Company Name: HealthHireUK Ltd.

Company Registration Number: 15454323

Last Updated: [21.09.2024]

Introduction

HealthHireUK Ltd. is committed to ensuring the privacy and protection of all personal data

that we collect, store, and process in compliance with the UK General Data Protection

Regulation (GDPR) and the Data Protection Act 2018. This policy outlines how we manage

personal data and protect the privacy rights of individuals.

1. Scope

This policy applies to all personal data processed by HealthHireUK Ltd., including data

from employees, contractors, customers, suppliers, and other stakeholders. It covers data

processed throughout the whole of our business operations.

2. Data Controller

HealthHireUK Ltd. is the data controller for personal data processed in connection with

our business. We are responsible for determining the purposes and methods for

processing the personal data we collect.

3. Lawful Basis for Processing

We only process personal data where there is a lawful basis under the GDPR, including:

• Consent: Where individuals have provided their clear and informed consent.

• Contractual necessity: When processing is required to fulfill a contract.

• Legal obligation: When processing is necessary to comply with a legal

requirement.

• Legitimate interests: Where processing is necessary for our legitimate business

interests, provided these are not overridden by individuals' rights.

4. Data Collection and Usage

Personal Data We Collect:

HealthHireUK Ltd. collects and processes the following types of personal data:

• Employees and contractors: Name, address, contact information, employment

history, qualifications, references, health information (where applicable), and

payroll data.

• Clients and customers: Contact details, personal details required for production

of CV’s and any relevant documents, company information, and relevant

communication records.

Purposes for Data Collection:

• Managing employment contracts, payroll, and HR functions.

• Complying with legal obligations, such as health and safety, tax, and employment

laws.

• Providing services to clients (primarily CV writing) and managing business

operations.

5. Data Retention

We retain personal data only for as long as necessary to fulfill the purposes for which it

was collected or to meet legal, regulatory, or contractual obligations. Retention periods

are periodically reviewed, and data is securely deleted or anonymized when no longer

needed.

6. Data Security

We implement appropriate technical and organizational measures to safeguard personal

data, including:

• Encryption of sensitive data.

• Regular security audits and risk assessments.

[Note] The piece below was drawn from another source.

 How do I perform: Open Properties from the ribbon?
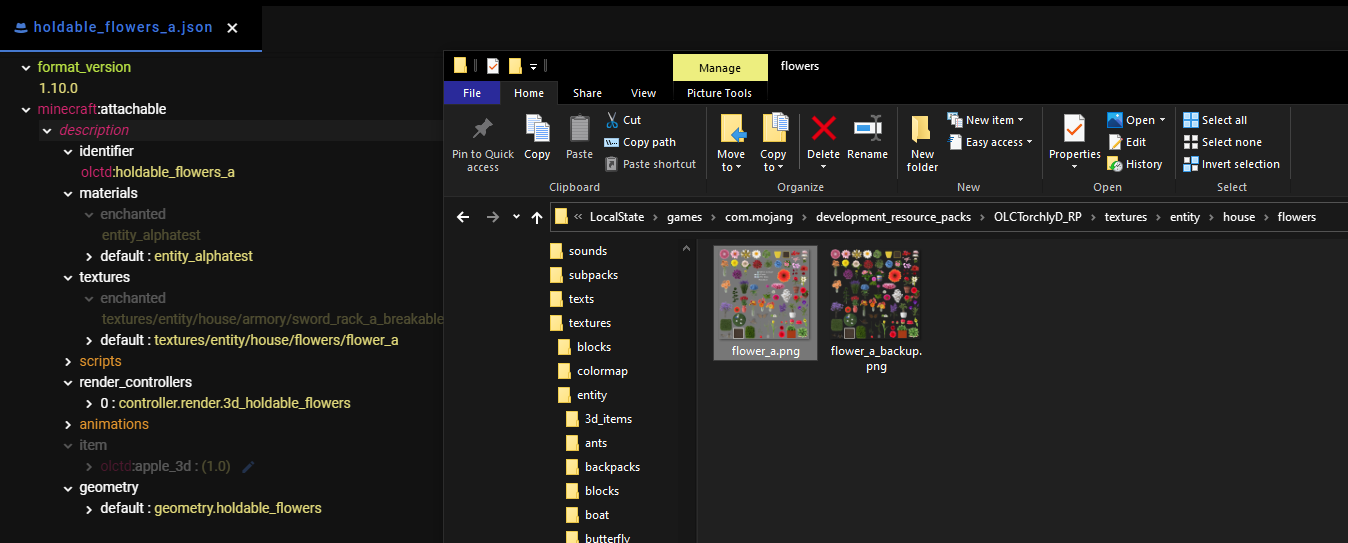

• Access control to ensure that only authorized personnel can access personal data.

• Secure disposal or deletion of personal data when no longer required.

7. Data Sharing and Transfers

HealthHireUK Ltd. may share personal data with third parties in the following

circumstances:

• With service providers who assist with our business operations, such as payroll or IT

services.

• To comply with legal obligations or in response to lawful requests by public

authorities.

• When required by clients or customers for business purposes, under contractual

agreements.

We ensure that any third parties we share data with adhere to GDPR standards. If data is

transferred outside the UK or EEA, we ensure appropriate safeguards are in place, such as

Standard Contractual Clauses or other lawful transfer mechanisms.

8. Data Subject Rights

Individuals whose personal data we process have the following rights:

• Right to access: Request access to the personal data we hold about them.

• Right to rectification: Request corrections to inaccurate or incomplete data.

• Right to erasure: Request deletion of personal data, subject to legal or contractual

obligations.

• Right to restrict processing: Request limitations on the processing of their

personal data.

• Right to data portability: Request transfer of their personal data to another service

provider in a structured, commonly used format.

• Right to object: Object to processing based on legitimate interests or direct

marketing.

• Right not to be subject to automated decision-making: Request human

intervention if they are subject to decisions made solely by automated means.

To exercise these rights, individuals may contact us at the details provided below.

9. Data Breach Management

In the event of a data breach, HealthHireUK Ltd. will:

• Notify the Information Commissioner's Office (ICO) within 72 hours if the breach is

likely to result in a risk to individuals' rights and freedoms.

• Inform affected individuals without undue delay if the breach poses a high risk to

their privacy rights.

• Investigate and take immediate action to contain and mitigate the breach.

10. Updates to This Policy

We may update this GDPR policy from time to time to reflect changes in our data practices

or legal requirements. Any updates will be communicated through our website or other

appropriate channels.

11. Contact Information

For any questions, concerns, or requests regarding this GDPR policy or the processing of

personal data, please contact us via email:

Info@healthhireuk.com

Alternatively, you can contact the UK Information Commissioner's Office (ICO) if you are

unsatisfied with our response to your data protection concerns.